ドカベンに出てくる、岩鬼さんのように、背が高く、肩幅が広く、スポーツマンでした。そして豪放磊落、破天荒な叔父でした。
その頃はちっともそんなことは思いませんでしたが、今から思えば、かなりカッコいい男性だったのかもしれません。

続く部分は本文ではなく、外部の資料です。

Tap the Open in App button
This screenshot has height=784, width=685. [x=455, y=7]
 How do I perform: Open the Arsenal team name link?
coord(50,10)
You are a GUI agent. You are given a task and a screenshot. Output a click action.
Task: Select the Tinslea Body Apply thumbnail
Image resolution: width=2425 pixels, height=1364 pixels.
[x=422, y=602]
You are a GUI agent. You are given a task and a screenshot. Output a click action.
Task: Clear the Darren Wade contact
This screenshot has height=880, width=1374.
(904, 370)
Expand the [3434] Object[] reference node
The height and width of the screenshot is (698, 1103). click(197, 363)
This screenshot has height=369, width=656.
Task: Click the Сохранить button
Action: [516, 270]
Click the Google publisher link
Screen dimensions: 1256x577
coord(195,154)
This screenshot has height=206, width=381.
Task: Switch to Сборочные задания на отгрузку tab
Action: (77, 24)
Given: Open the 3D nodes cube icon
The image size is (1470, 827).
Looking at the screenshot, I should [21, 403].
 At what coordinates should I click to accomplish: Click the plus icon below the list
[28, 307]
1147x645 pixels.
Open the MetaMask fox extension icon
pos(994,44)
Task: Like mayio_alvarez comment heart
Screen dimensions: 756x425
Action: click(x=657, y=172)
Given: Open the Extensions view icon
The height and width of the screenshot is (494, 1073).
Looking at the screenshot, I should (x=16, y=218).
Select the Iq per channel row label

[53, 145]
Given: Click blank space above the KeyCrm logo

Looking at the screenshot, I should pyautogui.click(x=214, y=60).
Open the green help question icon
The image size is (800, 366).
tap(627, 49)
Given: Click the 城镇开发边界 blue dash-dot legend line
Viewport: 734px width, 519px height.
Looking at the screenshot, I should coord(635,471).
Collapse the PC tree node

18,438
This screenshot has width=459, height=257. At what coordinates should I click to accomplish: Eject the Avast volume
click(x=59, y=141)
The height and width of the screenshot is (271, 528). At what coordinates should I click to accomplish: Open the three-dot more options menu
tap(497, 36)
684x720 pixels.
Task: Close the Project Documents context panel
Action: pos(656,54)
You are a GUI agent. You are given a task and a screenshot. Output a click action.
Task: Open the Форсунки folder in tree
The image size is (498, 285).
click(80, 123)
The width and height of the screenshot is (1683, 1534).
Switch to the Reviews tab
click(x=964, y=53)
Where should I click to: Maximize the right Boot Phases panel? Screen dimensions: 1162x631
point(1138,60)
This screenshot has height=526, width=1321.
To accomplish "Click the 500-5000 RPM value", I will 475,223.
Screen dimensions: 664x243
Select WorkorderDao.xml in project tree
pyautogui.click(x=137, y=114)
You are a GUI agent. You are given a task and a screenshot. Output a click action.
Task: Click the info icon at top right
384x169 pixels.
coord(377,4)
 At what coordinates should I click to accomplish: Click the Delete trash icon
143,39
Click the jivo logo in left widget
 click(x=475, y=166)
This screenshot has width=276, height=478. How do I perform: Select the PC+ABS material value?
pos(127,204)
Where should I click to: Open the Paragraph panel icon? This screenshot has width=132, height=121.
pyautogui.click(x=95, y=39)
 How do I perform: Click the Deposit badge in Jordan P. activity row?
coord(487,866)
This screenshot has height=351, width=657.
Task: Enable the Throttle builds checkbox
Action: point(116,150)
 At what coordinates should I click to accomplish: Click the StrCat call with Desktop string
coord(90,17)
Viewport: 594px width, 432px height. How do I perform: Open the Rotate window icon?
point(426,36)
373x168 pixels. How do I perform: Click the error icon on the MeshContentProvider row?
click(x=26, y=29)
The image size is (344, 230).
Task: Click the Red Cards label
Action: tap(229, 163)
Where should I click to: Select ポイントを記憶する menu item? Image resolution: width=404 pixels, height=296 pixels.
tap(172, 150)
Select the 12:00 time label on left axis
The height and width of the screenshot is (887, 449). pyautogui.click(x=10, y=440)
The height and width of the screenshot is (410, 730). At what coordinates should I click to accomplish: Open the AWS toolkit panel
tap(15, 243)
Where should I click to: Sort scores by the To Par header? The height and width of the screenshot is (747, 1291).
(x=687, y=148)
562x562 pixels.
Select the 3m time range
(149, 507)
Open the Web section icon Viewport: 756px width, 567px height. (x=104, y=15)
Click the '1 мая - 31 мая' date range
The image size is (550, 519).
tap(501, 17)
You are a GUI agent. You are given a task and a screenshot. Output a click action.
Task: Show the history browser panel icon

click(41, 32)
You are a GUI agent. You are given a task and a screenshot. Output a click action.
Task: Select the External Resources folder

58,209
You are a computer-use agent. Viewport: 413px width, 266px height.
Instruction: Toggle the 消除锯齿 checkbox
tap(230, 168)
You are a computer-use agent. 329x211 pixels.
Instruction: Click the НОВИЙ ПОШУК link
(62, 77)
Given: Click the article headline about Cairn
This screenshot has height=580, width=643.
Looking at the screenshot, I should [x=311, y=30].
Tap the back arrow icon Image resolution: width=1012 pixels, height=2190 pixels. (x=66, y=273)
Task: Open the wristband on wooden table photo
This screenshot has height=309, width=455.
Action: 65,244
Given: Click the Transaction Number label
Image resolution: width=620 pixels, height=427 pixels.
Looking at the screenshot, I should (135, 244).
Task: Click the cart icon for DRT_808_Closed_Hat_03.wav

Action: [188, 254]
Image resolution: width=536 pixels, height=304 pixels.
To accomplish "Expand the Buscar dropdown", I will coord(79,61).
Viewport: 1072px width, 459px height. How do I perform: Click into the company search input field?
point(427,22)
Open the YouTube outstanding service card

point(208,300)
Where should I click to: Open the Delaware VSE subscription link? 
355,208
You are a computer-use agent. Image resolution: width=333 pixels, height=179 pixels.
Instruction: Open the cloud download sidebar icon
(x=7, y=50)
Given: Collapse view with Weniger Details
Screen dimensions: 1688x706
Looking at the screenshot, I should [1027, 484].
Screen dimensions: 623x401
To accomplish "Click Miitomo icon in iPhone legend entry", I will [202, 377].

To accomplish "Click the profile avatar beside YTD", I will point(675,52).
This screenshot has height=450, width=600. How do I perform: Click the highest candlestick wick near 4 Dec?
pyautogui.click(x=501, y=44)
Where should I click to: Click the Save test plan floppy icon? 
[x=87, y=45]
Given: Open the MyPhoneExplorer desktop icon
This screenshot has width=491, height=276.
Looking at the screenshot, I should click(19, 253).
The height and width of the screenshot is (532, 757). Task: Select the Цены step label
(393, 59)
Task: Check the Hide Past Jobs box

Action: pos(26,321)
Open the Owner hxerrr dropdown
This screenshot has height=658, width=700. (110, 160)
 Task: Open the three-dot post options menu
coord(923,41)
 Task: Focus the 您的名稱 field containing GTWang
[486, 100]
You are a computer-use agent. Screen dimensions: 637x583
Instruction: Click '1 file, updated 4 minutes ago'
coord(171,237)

自分の部屋で彼女から来た絵はがきをうっとり見つめている様子は、ほほえましいものでした。(その時私は5才でしたが、なぜかそう思ったのです。)

年月はたち、私は大人になり、叔父も年をとりました。
そんな叔父が選んだ犬は、秋田犬でした。よほど嬉しかったのか、わざわざ家まで見せに来てくれました。賢そうな顔とふさふさ尻尾がピコピコしてとても可愛い子犬でした。

ところが、叔母は
「私は犬が苦手なの。さわれないの」
と、言って困った顔をしていました。でも、帰るときに、叔父に犬を抱いてやれと言われて、ヒーヒー言いながら、膝に毛布をひろげて犬をくるみました。
「これでなんとか大丈夫」
と、言って帰って行きました。叔父の様に動物の好きな人間には、動物の苦手な人の気持ちはわからないのだなぁと、叔母を気の毒に思いました。
子犬は、大事にくるまれて嬉しそうでした。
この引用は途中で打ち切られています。